▸ Raw records
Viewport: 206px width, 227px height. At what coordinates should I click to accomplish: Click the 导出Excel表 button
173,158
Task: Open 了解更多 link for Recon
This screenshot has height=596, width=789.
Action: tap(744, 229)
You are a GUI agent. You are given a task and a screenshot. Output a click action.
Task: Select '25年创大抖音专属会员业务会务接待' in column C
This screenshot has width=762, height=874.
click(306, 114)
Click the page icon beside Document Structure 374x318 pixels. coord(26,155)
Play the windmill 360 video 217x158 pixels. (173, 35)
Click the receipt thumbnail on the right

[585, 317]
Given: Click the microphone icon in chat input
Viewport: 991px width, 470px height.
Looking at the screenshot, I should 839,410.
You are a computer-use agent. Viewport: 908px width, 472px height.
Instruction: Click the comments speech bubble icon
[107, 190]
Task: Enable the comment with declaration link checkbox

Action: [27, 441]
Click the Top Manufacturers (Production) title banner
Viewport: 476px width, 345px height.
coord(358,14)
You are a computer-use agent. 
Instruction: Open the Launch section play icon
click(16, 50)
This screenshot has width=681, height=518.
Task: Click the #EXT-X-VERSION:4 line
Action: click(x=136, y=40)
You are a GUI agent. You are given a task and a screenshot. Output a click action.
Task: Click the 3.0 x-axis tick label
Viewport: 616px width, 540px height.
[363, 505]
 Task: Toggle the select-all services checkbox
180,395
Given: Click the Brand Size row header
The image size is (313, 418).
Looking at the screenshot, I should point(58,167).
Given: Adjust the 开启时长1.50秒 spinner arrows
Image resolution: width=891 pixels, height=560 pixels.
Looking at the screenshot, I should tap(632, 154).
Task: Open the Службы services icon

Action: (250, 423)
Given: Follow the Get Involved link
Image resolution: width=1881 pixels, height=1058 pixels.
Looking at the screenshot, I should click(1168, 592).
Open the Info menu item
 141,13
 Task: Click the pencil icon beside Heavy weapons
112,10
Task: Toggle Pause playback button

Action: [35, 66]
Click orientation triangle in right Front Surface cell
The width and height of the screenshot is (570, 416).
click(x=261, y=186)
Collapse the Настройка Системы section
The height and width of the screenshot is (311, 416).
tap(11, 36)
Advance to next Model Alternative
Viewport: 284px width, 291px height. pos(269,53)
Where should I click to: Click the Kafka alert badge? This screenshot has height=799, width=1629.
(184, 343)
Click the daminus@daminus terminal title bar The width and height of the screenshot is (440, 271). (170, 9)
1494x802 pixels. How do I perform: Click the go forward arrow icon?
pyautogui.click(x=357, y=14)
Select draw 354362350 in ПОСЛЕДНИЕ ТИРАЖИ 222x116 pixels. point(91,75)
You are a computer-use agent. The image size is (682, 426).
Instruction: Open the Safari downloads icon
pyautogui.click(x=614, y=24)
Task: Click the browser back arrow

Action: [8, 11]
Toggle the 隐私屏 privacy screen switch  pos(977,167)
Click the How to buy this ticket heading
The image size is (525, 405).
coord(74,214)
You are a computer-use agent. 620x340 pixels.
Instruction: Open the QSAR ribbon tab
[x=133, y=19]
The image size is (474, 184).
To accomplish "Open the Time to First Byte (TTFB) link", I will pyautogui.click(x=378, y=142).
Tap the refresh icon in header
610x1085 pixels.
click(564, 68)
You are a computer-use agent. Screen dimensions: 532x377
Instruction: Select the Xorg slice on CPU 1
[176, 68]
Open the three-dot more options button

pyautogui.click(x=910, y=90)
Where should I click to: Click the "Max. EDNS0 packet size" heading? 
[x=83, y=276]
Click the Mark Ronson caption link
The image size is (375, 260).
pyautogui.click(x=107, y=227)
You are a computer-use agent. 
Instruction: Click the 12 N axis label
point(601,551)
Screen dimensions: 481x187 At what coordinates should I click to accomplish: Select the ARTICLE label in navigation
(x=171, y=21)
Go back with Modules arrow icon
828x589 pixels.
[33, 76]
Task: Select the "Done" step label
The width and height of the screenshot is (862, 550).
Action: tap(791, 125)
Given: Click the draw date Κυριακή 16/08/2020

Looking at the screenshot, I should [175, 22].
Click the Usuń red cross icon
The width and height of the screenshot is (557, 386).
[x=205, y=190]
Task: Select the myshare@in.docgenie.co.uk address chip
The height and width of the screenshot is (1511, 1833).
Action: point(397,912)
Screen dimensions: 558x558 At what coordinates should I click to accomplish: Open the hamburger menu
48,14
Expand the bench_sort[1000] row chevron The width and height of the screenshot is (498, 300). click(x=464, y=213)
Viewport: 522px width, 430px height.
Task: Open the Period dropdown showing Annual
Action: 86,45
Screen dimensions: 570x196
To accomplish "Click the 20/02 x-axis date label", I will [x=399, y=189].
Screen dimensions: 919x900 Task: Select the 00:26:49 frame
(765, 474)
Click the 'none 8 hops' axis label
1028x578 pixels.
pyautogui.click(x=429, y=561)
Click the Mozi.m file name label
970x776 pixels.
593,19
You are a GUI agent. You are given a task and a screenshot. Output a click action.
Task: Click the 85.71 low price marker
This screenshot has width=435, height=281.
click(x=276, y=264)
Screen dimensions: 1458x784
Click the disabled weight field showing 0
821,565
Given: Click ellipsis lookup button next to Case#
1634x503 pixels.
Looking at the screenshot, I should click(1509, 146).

▸ What is expected
Rewrite the data above, changing every "GUI agent" to "screen agent" and keeping everything else the same.

▸ Response below
Viewport: 206px width, 227px height. At what coordinates should I click to accomplish: Click the 导出Excel表 button
173,158
Task: Open 了解更多 link for Recon
This screenshot has height=596, width=789.
Action: tap(744, 229)
You are a screen agent. You are given a task and a screenshot. Output a click action.
Task: Select '25年创大抖音专属会员业务会务接待' in column C
This screenshot has width=762, height=874.
click(306, 114)
Click the page icon beside Document Structure 374x318 pixels. coord(26,155)
Play the windmill 360 video 217x158 pixels. (173, 35)
Click the receipt thumbnail on the right

[585, 317]
Given: Click the microphone icon in chat input
Viewport: 991px width, 470px height.
Looking at the screenshot, I should 839,410.
You are a computer-use agent. Viewport: 908px width, 472px height.
Instruction: Click the comments speech bubble icon
[107, 190]
Task: Enable the comment with declaration link checkbox

Action: [27, 441]
Click the Top Manufacturers (Production) title banner
Viewport: 476px width, 345px height.
coord(358,14)
You are a computer-use agent. 
Instruction: Open the Launch section play icon
click(16, 50)
This screenshot has width=681, height=518.
Task: Click the #EXT-X-VERSION:4 line
Action: click(x=136, y=40)
You are a screen agent. You are given a task and a screenshot. Output a click action.
Task: Click the 3.0 x-axis tick label
Viewport: 616px width, 540px height.
[363, 505]
 Task: Toggle the select-all services checkbox
180,395
Given: Click the Brand Size row header
The image size is (313, 418).
Looking at the screenshot, I should point(58,167).
Given: Adjust the 开启时长1.50秒 spinner arrows
Image resolution: width=891 pixels, height=560 pixels.
Looking at the screenshot, I should tap(632, 154).
Task: Open the Службы services icon

Action: (250, 423)
Given: Follow the Get Involved link
Image resolution: width=1881 pixels, height=1058 pixels.
Looking at the screenshot, I should click(1168, 592).
Open the Info menu item
 141,13
 Task: Click the pencil icon beside Heavy weapons
112,10
Task: Toggle Pause playback button

Action: [35, 66]
Click orientation triangle in right Front Surface cell
The width and height of the screenshot is (570, 416).
click(x=261, y=186)
Collapse the Настройка Системы section
The height and width of the screenshot is (311, 416).
tap(11, 36)
Advance to next Model Alternative
Viewport: 284px width, 291px height. pos(269,53)
Where should I click to: Click the Kafka alert badge? This screenshot has height=799, width=1629.
(184, 343)
Click the daminus@daminus terminal title bar The width and height of the screenshot is (440, 271). (170, 9)
1494x802 pixels. How do I perform: Click the go forward arrow icon?
pyautogui.click(x=357, y=14)
Select draw 354362350 in ПОСЛЕДНИЕ ТИРАЖИ 222x116 pixels. point(91,75)
You are a computer-use agent. The image size is (682, 426).
Instruction: Open the Safari downloads icon
pyautogui.click(x=614, y=24)
Task: Click the browser back arrow

Action: [8, 11]
Toggle the 隐私屏 privacy screen switch  pos(977,167)
Click the How to buy this ticket heading
The image size is (525, 405).
coord(74,214)
You are a computer-use agent. 620x340 pixels.
Instruction: Open the QSAR ribbon tab
[x=133, y=19]
The image size is (474, 184).
To accomplish "Open the Time to First Byte (TTFB) link", I will pyautogui.click(x=378, y=142).
Tap the refresh icon in header
610x1085 pixels.
click(564, 68)
You are a computer-use agent. Screen dimensions: 532x377
Instruction: Select the Xorg slice on CPU 1
[176, 68]
Open the three-dot more options button

pyautogui.click(x=910, y=90)
Where should I click to: Click the "Max. EDNS0 packet size" heading? 
[x=83, y=276]
Click the Mark Ronson caption link
The image size is (375, 260).
pyautogui.click(x=107, y=227)
You are a computer-use agent. 
Instruction: Click the 12 N axis label
point(601,551)
Screen dimensions: 481x187 At what coordinates should I click to accomplish: Select the ARTICLE label in navigation
(x=171, y=21)
Go back with Modules arrow icon
828x589 pixels.
[33, 76]
Task: Select the "Done" step label
The width and height of the screenshot is (862, 550).
Action: tap(791, 125)
Given: Click the draw date Κυριακή 16/08/2020

Looking at the screenshot, I should [175, 22].
Click the Usuń red cross icon
The width and height of the screenshot is (557, 386).
[x=205, y=190]
Task: Select the myshare@in.docgenie.co.uk address chip
The height and width of the screenshot is (1511, 1833).
Action: point(397,912)
Screen dimensions: 558x558 At what coordinates should I click to accomplish: Open the hamburger menu
48,14
Expand the bench_sort[1000] row chevron The width and height of the screenshot is (498, 300). click(x=464, y=213)
Viewport: 522px width, 430px height.
Task: Open the Period dropdown showing Annual
Action: 86,45
Screen dimensions: 570x196
To accomplish "Click the 20/02 x-axis date label", I will [x=399, y=189].
Screen dimensions: 919x900 Task: Select the 00:26:49 frame
(765, 474)
Click the 'none 8 hops' axis label
1028x578 pixels.
pyautogui.click(x=429, y=561)
Click the Mozi.m file name label
970x776 pixels.
593,19
You are a screen agent. You are given a task and a screenshot. Output a click action.
Task: Click the 85.71 low price marker
This screenshot has width=435, height=281.
click(x=276, y=264)
Screen dimensions: 1458x784
Click the disabled weight field showing 0
821,565
Given: Click ellipsis lookup button next to Case#
1634x503 pixels.
Looking at the screenshot, I should click(1509, 146).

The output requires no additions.